Element and text position data:

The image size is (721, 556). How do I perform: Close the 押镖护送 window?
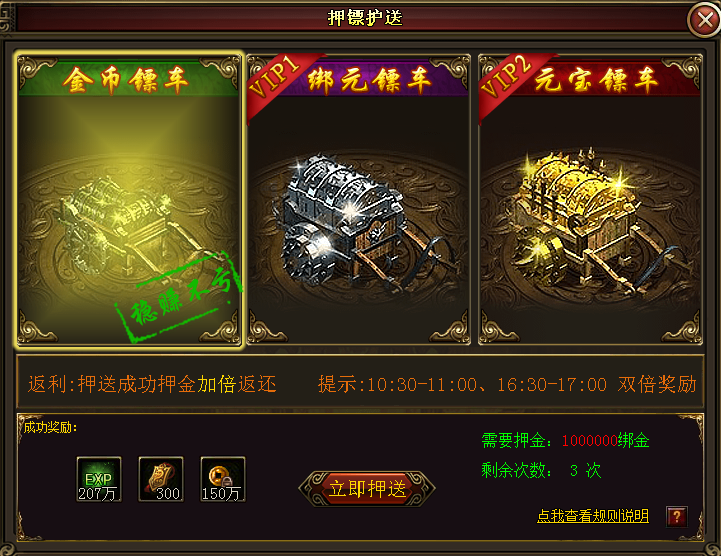click(x=704, y=20)
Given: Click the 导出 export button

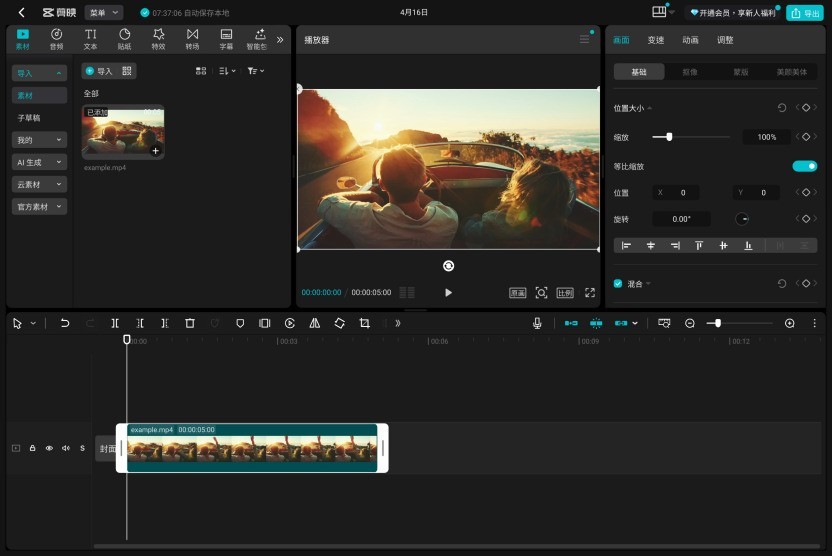Looking at the screenshot, I should pos(804,13).
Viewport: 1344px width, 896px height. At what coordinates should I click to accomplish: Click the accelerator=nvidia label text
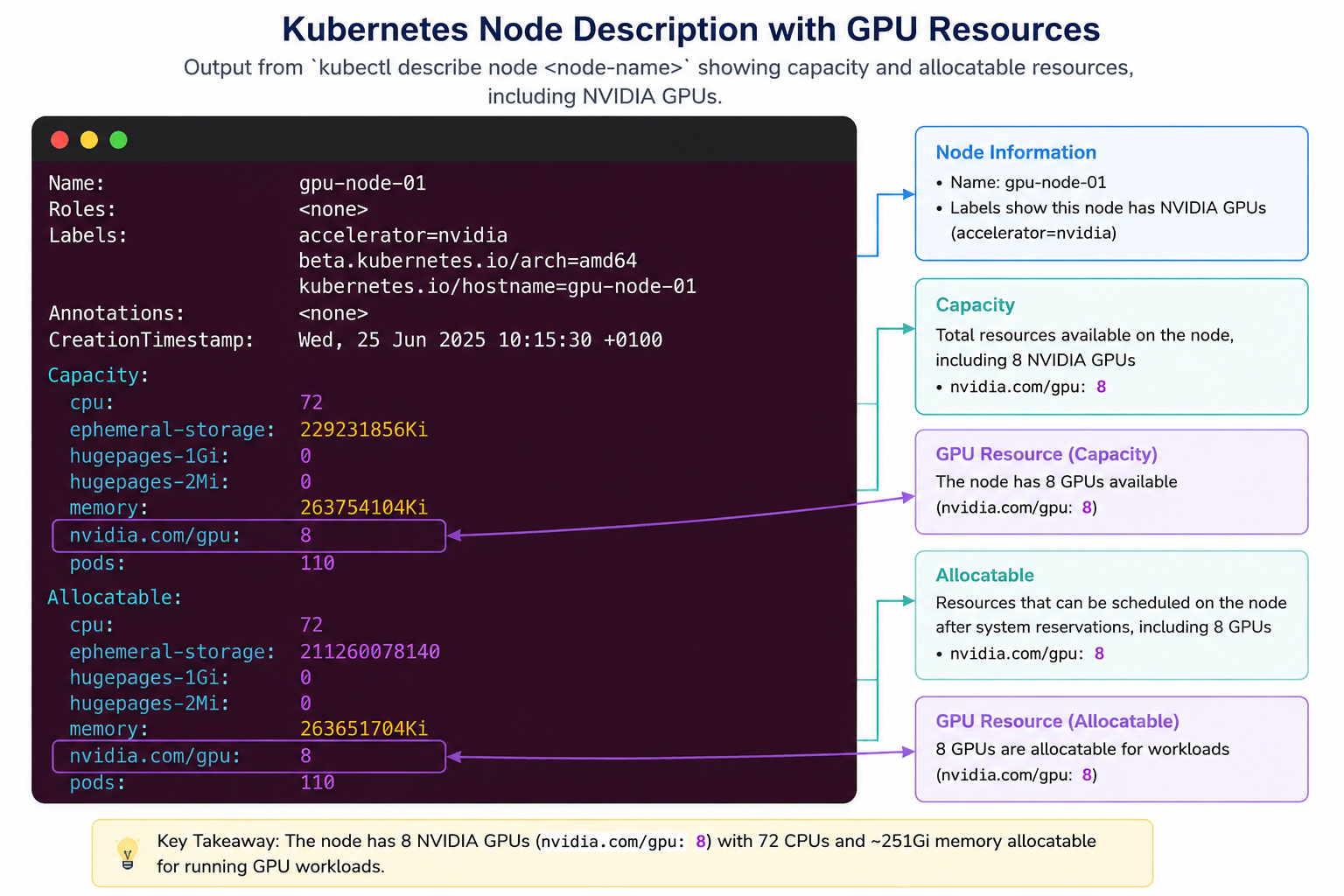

*PROMPT*.
Repeat the records word for word, starting at the line that contains "Given: Click the 导出 export button" and continuing through the end of the records. Leave the pictures out of your answer.

*OUTPUT FOR THIS TASK*.
Given: Click the 导出 export button

Looking at the screenshot, I should pos(804,13).
Viewport: 1344px width, 896px height. At what coordinates should I click to accomplish: Click the accelerator=nvidia label text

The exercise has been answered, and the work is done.